# Your instructions
Repeat, word for word, the records below from the line with "Where should I click to: Click" through the line with "pos(472,401)", including both of those lines.

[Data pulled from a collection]
++++++++++

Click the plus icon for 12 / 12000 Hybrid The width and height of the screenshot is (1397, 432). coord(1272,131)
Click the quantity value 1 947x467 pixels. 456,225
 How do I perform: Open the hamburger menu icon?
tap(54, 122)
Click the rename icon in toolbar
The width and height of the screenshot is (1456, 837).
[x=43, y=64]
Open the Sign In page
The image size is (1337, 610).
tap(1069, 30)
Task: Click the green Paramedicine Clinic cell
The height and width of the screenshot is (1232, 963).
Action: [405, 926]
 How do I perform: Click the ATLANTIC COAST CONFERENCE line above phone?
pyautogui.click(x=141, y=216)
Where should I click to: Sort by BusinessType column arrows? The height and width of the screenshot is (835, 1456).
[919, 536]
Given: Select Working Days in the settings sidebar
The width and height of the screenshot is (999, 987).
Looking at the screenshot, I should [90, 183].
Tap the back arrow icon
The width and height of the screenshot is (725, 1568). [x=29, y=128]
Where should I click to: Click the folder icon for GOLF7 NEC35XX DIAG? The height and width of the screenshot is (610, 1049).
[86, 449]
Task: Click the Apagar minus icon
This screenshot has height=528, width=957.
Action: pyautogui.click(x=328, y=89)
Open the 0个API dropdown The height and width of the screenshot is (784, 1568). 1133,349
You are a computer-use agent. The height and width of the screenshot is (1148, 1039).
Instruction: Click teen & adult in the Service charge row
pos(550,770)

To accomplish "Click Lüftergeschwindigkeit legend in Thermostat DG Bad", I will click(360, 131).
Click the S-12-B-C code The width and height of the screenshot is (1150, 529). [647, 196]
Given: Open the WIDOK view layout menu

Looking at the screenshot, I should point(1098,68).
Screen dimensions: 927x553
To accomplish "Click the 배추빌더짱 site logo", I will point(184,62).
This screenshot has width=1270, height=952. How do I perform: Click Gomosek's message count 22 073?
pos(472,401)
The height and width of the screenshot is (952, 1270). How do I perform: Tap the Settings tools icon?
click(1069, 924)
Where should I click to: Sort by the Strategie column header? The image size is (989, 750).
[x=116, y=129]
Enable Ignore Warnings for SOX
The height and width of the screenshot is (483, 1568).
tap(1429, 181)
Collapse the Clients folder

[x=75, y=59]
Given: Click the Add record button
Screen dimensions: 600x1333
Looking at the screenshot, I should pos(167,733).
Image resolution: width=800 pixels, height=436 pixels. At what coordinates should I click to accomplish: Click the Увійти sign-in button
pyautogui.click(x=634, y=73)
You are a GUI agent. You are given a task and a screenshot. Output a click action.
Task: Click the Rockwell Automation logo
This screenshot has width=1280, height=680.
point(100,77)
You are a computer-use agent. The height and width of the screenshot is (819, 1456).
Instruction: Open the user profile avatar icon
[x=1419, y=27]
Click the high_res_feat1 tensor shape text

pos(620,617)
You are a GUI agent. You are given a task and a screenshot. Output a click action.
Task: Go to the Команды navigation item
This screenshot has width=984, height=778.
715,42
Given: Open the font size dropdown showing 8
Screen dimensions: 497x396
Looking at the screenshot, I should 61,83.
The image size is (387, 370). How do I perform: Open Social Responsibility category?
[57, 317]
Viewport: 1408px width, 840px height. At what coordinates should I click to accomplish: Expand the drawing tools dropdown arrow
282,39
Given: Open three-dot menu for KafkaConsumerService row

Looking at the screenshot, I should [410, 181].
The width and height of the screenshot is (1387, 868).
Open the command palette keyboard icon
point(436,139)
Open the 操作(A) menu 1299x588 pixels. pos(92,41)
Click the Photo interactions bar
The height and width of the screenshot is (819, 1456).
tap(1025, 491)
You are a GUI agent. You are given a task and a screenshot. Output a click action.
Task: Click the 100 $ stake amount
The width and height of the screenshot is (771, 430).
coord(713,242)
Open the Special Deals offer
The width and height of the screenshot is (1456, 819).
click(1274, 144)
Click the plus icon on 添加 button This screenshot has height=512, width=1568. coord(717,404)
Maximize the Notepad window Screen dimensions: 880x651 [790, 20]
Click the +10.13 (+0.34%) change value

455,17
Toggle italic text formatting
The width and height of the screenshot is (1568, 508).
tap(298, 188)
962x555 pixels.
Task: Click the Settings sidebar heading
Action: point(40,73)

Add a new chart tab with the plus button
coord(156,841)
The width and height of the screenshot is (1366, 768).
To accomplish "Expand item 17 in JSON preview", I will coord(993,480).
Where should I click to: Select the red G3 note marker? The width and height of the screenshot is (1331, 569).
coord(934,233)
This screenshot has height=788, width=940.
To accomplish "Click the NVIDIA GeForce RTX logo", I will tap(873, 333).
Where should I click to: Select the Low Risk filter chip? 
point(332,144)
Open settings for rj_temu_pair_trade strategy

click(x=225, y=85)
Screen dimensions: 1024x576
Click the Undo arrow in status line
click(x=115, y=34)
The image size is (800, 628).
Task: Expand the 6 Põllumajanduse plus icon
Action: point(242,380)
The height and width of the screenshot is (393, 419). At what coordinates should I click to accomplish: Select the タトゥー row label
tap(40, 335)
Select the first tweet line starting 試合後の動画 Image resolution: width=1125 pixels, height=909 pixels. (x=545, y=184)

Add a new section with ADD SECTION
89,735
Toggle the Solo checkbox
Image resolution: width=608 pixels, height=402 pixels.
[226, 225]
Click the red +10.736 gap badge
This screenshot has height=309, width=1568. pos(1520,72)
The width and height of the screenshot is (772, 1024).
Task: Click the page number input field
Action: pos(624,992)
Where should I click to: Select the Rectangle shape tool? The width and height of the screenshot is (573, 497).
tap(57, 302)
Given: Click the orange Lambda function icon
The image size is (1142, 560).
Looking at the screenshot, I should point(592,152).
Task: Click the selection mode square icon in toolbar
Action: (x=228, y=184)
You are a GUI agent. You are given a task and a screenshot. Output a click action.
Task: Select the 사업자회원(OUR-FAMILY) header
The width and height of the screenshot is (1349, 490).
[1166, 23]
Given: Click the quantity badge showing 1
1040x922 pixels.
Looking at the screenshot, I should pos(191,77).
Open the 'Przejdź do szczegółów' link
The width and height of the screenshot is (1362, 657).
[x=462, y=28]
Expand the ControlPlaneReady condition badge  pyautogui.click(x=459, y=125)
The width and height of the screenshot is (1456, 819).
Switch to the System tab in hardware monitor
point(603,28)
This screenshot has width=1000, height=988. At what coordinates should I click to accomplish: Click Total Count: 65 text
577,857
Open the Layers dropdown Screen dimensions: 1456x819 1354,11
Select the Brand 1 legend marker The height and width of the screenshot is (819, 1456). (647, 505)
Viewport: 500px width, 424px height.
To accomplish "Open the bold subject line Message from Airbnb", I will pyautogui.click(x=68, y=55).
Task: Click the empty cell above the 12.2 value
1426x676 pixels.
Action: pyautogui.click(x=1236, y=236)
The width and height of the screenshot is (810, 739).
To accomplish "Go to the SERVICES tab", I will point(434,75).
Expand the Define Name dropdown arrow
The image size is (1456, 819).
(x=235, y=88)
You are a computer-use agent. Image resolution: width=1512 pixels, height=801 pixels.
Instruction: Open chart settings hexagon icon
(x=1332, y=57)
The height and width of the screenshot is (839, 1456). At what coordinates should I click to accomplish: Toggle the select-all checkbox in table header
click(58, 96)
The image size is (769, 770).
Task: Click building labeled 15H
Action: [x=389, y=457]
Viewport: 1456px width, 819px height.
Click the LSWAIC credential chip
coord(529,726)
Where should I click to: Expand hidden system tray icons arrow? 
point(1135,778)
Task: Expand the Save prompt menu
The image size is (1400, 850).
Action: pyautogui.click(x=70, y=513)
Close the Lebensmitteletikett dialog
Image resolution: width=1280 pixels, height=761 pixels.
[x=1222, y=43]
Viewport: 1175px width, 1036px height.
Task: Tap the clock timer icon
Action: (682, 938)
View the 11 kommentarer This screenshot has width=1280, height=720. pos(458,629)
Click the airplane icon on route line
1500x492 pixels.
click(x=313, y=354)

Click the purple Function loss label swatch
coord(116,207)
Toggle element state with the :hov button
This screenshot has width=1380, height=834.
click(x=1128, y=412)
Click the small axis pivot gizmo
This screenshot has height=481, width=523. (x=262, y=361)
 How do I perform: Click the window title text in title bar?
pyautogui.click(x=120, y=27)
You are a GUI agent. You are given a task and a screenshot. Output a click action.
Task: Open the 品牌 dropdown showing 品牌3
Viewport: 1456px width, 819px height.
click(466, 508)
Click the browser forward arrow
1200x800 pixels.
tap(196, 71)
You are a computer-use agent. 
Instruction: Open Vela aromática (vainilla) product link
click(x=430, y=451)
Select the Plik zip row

++++++++++

# Solution below
Where should I click to: Click the folder icon for GOLF7 NEC35XX DIAG? The height and width of the screenshot is (610, 1049).
[86, 449]
Task: Click the Apagar minus icon
This screenshot has height=528, width=957.
Action: pyautogui.click(x=328, y=89)
Open the 0个API dropdown The height and width of the screenshot is (784, 1568). 1133,349
You are a computer-use agent. The height and width of the screenshot is (1148, 1039).
Instruction: Click teen & adult in the Service charge row
pos(550,770)

To accomplish "Click Lüftergeschwindigkeit legend in Thermostat DG Bad", I will click(360, 131).
Click the S-12-B-C code The width and height of the screenshot is (1150, 529). [647, 196]
Given: Open the WIDOK view layout menu

Looking at the screenshot, I should point(1098,68).
Screen dimensions: 927x553
To accomplish "Click the 배추빌더짱 site logo", I will point(184,62).
This screenshot has width=1270, height=952. How do I perform: Click Gomosek's message count 22 073?
pos(472,401)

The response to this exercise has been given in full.